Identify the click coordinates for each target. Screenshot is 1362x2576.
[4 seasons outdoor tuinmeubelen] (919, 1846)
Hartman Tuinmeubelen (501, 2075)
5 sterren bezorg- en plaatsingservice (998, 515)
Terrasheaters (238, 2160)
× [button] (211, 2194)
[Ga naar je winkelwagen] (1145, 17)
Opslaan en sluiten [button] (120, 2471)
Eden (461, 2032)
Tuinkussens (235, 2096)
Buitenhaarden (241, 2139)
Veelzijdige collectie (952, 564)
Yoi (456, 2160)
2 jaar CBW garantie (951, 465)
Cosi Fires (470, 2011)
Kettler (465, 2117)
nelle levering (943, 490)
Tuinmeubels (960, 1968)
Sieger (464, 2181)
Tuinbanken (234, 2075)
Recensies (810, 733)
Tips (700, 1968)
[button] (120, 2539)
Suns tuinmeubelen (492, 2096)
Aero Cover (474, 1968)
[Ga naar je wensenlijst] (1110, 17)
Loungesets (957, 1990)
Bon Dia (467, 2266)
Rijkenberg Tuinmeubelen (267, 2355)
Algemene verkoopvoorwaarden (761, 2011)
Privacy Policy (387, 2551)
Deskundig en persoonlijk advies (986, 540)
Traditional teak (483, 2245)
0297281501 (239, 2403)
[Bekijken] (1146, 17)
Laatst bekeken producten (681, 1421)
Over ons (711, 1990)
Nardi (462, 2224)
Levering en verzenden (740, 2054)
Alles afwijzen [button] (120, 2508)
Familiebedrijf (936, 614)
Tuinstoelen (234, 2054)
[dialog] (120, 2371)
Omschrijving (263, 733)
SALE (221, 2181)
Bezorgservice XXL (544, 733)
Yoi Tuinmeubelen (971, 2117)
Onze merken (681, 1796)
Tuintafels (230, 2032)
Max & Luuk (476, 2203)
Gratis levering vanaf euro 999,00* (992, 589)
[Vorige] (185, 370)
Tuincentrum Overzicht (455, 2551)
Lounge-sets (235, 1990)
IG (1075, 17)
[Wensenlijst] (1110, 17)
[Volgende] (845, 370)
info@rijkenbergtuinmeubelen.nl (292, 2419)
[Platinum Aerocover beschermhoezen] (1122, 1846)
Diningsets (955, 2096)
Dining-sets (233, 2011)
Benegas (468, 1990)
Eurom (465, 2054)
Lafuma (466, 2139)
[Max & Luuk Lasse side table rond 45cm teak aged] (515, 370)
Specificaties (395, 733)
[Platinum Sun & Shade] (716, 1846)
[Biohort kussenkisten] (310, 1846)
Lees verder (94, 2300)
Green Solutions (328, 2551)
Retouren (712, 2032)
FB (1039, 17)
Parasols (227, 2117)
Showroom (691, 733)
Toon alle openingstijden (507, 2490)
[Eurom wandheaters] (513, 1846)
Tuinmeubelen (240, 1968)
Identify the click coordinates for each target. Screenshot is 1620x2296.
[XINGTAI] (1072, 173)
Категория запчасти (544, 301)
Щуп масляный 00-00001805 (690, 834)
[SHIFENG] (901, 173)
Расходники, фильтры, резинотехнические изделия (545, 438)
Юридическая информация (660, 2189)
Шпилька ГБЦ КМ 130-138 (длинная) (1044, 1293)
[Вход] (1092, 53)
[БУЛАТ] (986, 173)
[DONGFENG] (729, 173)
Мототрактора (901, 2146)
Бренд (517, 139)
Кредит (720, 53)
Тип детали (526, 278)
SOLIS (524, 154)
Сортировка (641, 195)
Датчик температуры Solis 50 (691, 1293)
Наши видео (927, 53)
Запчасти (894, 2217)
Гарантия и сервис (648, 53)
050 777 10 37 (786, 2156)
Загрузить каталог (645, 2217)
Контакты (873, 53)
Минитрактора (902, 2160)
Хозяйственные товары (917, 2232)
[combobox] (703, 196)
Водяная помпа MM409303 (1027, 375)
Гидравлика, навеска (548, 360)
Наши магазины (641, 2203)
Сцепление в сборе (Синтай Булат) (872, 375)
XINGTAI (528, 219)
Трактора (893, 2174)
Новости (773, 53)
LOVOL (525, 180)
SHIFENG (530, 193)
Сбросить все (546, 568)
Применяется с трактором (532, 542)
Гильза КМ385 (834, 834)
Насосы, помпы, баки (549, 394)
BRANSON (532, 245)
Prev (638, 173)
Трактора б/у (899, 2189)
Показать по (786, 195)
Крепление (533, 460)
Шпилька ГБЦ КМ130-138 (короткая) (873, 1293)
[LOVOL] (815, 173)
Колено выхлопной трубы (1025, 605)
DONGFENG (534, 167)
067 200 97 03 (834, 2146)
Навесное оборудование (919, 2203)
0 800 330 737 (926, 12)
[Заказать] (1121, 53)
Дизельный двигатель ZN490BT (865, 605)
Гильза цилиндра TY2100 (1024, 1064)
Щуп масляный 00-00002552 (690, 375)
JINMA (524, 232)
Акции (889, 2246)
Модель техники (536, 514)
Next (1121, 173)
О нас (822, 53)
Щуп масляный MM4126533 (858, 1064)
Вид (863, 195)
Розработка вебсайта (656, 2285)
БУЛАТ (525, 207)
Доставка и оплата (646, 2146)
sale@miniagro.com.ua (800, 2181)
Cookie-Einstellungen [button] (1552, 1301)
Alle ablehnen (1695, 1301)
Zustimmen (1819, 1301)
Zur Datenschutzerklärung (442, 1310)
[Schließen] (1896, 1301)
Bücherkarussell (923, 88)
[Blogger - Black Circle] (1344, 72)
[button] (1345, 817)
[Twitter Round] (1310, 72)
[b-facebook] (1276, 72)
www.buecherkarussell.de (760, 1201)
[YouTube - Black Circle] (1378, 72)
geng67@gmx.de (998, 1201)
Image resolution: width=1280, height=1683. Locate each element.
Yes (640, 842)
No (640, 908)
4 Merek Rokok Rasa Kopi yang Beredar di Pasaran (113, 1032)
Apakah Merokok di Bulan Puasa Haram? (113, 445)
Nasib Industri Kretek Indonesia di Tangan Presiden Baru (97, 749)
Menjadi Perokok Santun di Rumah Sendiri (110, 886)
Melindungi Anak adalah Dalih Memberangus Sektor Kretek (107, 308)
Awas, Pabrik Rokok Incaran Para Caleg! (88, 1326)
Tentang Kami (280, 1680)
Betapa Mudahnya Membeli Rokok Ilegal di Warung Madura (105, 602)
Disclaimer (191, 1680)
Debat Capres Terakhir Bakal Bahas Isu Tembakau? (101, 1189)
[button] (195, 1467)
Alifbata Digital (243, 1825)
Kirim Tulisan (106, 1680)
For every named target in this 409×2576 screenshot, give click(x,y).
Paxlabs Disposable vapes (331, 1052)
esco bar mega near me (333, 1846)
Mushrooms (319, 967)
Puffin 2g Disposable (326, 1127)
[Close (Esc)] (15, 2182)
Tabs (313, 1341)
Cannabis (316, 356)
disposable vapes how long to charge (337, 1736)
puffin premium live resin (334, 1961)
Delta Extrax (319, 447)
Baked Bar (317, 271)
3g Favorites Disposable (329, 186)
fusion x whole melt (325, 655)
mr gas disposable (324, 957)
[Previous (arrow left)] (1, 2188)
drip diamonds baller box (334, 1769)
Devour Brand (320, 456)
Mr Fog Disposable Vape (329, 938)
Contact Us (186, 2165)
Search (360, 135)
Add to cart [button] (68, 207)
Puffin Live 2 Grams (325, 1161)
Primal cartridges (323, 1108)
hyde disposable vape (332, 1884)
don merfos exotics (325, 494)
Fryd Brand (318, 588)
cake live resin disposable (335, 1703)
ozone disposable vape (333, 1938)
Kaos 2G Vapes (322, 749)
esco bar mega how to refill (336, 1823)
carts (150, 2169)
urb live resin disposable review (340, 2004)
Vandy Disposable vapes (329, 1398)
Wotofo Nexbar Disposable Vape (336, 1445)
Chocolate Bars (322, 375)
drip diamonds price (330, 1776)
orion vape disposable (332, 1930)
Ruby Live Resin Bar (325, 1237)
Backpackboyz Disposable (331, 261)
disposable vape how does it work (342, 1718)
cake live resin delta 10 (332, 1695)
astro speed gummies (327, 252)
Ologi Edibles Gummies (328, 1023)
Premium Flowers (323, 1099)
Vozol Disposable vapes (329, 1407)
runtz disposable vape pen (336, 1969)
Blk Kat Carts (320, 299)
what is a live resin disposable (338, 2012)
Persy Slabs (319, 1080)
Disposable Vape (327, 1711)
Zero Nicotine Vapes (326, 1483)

**Exercise details**
Please write out, exactly as they appear above, only the lines in the stretch from the line with "Vandy Disposable vapes (329, 1398)" through the line with "Ologi Edibles Gummies (328, 1023)".

**Exercise result**
Vandy Disposable vapes (329, 1398)
Wotofo Nexbar Disposable Vape (336, 1445)
Chocolate Bars (322, 375)
drip diamonds price (330, 1776)
orion vape disposable (332, 1930)
Ruby Live Resin Bar (325, 1237)
Backpackboyz Disposable (331, 261)
disposable vape how does it work (342, 1718)
cake live resin delta 10 (332, 1695)
astro speed gummies (327, 252)
Ologi Edibles Gummies (328, 1023)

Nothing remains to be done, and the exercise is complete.